BRIEF:
Pictures stay out of this copy, which runs from the first line of the material through the line containing "Cyborg (19, 2171)".
DATA SUPPLIED Block Start
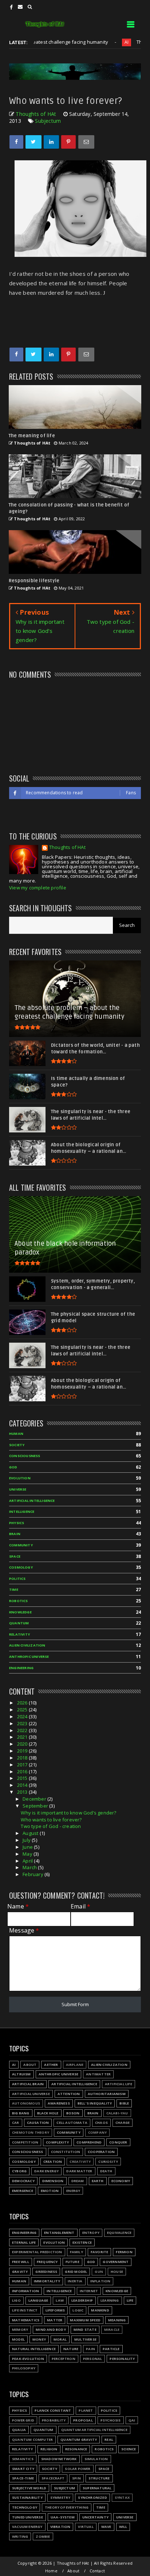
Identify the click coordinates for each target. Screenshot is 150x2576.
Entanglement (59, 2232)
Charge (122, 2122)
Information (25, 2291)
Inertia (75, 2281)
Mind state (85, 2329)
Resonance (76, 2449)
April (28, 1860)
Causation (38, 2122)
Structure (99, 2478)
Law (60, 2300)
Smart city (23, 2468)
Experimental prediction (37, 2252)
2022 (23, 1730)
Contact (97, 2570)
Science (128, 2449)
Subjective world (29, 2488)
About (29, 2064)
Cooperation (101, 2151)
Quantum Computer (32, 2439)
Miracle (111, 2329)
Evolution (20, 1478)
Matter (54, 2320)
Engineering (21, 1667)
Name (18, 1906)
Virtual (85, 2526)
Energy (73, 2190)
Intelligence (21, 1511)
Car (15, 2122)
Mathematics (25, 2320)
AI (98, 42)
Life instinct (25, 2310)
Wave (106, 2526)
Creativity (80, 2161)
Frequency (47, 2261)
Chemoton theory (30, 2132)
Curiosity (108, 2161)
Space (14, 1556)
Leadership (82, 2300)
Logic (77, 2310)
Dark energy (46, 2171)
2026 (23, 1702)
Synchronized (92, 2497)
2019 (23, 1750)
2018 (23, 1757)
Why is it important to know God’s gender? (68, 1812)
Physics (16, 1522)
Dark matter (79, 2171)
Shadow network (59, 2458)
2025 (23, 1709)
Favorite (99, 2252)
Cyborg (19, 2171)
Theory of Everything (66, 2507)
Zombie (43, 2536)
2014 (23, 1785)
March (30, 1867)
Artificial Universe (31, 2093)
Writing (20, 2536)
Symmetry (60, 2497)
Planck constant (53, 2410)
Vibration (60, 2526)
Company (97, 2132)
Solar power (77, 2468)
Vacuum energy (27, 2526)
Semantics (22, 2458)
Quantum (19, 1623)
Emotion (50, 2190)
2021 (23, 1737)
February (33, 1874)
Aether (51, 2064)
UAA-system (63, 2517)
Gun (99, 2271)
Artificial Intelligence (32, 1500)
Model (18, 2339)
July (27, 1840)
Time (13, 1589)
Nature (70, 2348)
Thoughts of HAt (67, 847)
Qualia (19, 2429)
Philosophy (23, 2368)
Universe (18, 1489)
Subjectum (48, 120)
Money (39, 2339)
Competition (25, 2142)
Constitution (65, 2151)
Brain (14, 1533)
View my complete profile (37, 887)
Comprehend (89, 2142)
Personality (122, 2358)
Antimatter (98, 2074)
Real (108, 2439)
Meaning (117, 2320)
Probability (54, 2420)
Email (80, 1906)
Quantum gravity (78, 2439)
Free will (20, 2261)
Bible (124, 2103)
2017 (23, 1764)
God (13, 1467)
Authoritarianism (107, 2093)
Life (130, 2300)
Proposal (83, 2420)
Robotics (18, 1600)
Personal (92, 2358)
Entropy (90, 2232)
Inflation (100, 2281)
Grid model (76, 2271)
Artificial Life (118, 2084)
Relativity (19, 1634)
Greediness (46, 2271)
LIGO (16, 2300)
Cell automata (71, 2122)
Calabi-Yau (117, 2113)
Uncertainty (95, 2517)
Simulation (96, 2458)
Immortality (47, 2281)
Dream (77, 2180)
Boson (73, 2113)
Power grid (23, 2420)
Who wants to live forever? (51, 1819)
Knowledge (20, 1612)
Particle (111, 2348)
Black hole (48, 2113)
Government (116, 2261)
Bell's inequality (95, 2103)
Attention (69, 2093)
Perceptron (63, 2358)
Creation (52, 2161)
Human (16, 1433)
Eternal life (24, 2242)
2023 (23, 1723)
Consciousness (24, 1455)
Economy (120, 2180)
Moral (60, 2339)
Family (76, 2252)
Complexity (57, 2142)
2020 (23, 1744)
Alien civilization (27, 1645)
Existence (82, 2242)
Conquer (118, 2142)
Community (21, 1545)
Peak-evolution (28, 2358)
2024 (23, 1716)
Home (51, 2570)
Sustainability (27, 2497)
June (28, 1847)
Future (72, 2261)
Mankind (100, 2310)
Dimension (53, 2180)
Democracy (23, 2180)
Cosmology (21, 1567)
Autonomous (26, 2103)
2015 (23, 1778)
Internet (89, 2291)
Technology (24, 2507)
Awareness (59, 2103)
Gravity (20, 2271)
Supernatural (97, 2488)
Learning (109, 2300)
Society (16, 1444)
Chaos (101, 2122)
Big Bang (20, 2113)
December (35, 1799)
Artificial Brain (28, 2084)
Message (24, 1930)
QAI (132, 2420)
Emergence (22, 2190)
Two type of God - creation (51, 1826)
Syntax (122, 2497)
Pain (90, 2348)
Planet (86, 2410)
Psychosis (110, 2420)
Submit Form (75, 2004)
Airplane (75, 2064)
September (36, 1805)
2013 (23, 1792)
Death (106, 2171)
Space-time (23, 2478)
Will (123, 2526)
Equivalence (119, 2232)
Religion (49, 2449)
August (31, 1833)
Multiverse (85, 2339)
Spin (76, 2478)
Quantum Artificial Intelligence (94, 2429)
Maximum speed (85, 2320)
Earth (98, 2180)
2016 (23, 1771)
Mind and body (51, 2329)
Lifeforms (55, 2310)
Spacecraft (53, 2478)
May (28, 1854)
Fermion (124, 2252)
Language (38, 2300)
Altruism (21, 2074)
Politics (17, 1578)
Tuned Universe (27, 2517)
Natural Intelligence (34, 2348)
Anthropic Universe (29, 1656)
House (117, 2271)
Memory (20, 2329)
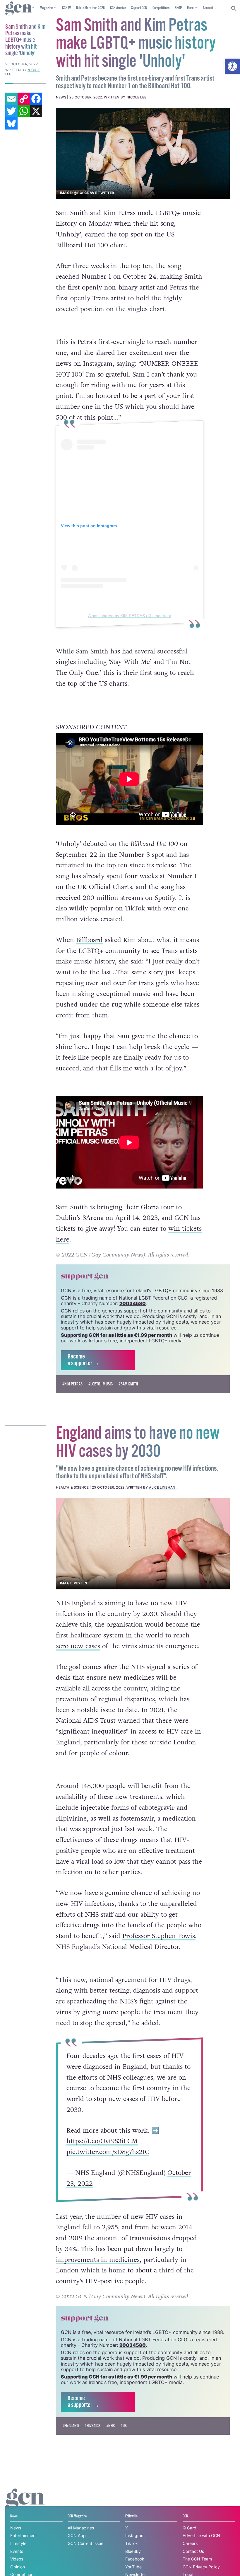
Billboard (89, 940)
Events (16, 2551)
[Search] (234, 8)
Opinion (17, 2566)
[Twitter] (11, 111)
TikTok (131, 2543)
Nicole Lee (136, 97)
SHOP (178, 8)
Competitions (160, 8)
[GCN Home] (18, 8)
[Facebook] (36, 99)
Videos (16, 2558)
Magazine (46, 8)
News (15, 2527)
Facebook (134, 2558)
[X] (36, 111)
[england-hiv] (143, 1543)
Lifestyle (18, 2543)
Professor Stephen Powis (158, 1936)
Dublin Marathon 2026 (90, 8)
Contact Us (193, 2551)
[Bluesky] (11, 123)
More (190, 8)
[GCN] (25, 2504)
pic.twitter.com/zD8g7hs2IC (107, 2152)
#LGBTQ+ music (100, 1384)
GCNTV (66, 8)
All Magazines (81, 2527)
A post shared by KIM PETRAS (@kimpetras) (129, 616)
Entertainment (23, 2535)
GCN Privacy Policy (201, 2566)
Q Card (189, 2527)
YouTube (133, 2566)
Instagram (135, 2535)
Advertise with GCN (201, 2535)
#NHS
DATA SUPPLIED Block End
TASK ANSWER:
Identify the click coordinates for each target. Screenshot is 150x2576.
Entanglement (59, 2232)
Charge (122, 2122)
Information (25, 2291)
Inertia (75, 2281)
Mind state (85, 2329)
Resonance (76, 2449)
April (28, 1860)
Causation (38, 2122)
Structure (99, 2478)
Law (60, 2300)
Smart city (23, 2468)
Experimental prediction (37, 2252)
2022 (23, 1730)
Contact (97, 2570)
Science (128, 2449)
Subjective world (29, 2488)
About (29, 2064)
Cooperation (101, 2151)
Quantum Computer (32, 2439)
Miracle (111, 2329)
Evolution (20, 1478)
Matter (54, 2320)
Engineering (21, 1667)
Name (18, 1906)
Virtual (85, 2526)
Energy (73, 2190)
Intelligence (21, 1511)
Car (15, 2122)
Mathematics (25, 2320)
AI (98, 42)
Life instinct (25, 2310)
Wave (106, 2526)
Creativity (80, 2161)
Frequency (47, 2261)
Chemoton theory (30, 2132)
Curiosity (108, 2161)
Space (14, 1556)
Leadership (82, 2300)
Logic (77, 2310)
Dark energy (46, 2171)
2026 (23, 1702)
Synchronized (92, 2497)
2019 (23, 1750)
2018 (23, 1757)
Why is it important to know God’s gender? (68, 1812)
Physics (16, 1522)
Dark matter (79, 2171)
Shadow network (59, 2458)
2025 (23, 1709)
Favorite (99, 2252)
Cyborg (19, 2171)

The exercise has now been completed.